Here is a clear example of the government dictating a politically correct, but economically suboptimal solution to externalities associated with using oil.
Today the DOT’s National Highway Traffic Safety Administration (NHTSA) and EPA, establish increasingly stringent fuel economy standards under NHTSA’s Corporate Average Fuel Economy program and greenhouse gas emission standards under the Clean Air Act for 2012 through 2016 model-year vehicles.
Starting with 2012 model year vehicles, the rules together require automakers to improve fleet-wide fuel economy and reduce fleet-wide greenhouse gas emissions by approximately five percent every year. NHTSA has established fuel economy standards that strengthen each year reaching an estimated 34.1 mpg for the combined industry-wide fleet for model year 2016.
The EPA standards require that by the 2016 model-year, manufacturers must achieve a combined average vehicle emission level of 250 grams of carbon dioxide per mile. The EPA standard would be equivalent to 35.5 miles per gallon if all reductions came from fuel economy improvements.
The government’s stated purpose can be seen in the following statement from the press release:
The rules could potentially save the average buyer of a 2016 model year car $3,000 over the life of the vehicle and, nationally, will conserve about 1.8 billion barrels of oil and reduce nearly a billion tons of greenhouse gas emissions over the lives of the vehicles covered.
The economically optimal way to conserve oil and reduce greenhouse gas pollution is to tax it, but this is less politically acceptable. The political problem is that the tax is visible, but the regulation costs are hidden. Sadly, we will all pay more to meet this oil and CO2 objective with this new CAFE standard than with a direct tax. If everyone could easily assess the hidden costs of this regulation, then the tax would seem cheap and we’d all agree to accept it. But how can we make the hidden cost of the regulation more clear?
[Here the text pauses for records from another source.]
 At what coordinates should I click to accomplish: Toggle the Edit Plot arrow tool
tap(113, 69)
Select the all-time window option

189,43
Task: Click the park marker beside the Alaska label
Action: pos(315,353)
The other significant mistake of this policy is that the increased fuel economy results in consumers driving farther and more often so the savings are overstated. A report by the NAS pointed out many such unintended and suboptimal results of the 1975 CAFE standards.
Here is an excerpt from a 2002 AEI-Brookings Joint Center for Regulatory Studies which drew similar conclusions:
In particular, a long-run 3.0 MPG increase in the CAFE standard would impose social welfare losses of $5.556 billion per year and save 5.1 billion gallons of gasoline per year. This amounts to a hidden tax of $1.09 per gallon conserved. An 11 cent per gallon increase in the gasoline tax would save the same amount of fuel at a welfare cost of $275 million per year. The 3.0 MPG increase is thus 20 times more expensive than the gas tax increase. The marginal welfare costs of long-term increases in the CAFE standard amount to $1.26 per gallon and exceed by a factor of five recent estimates of the marginal societal benefits from avoided externalities. Increasing the CAFE standard is therefore neither cost-effective nor cost-beneficial.
Somehow we must find the political will to address our CO2 and oil concerns with cost effective policies (taxes).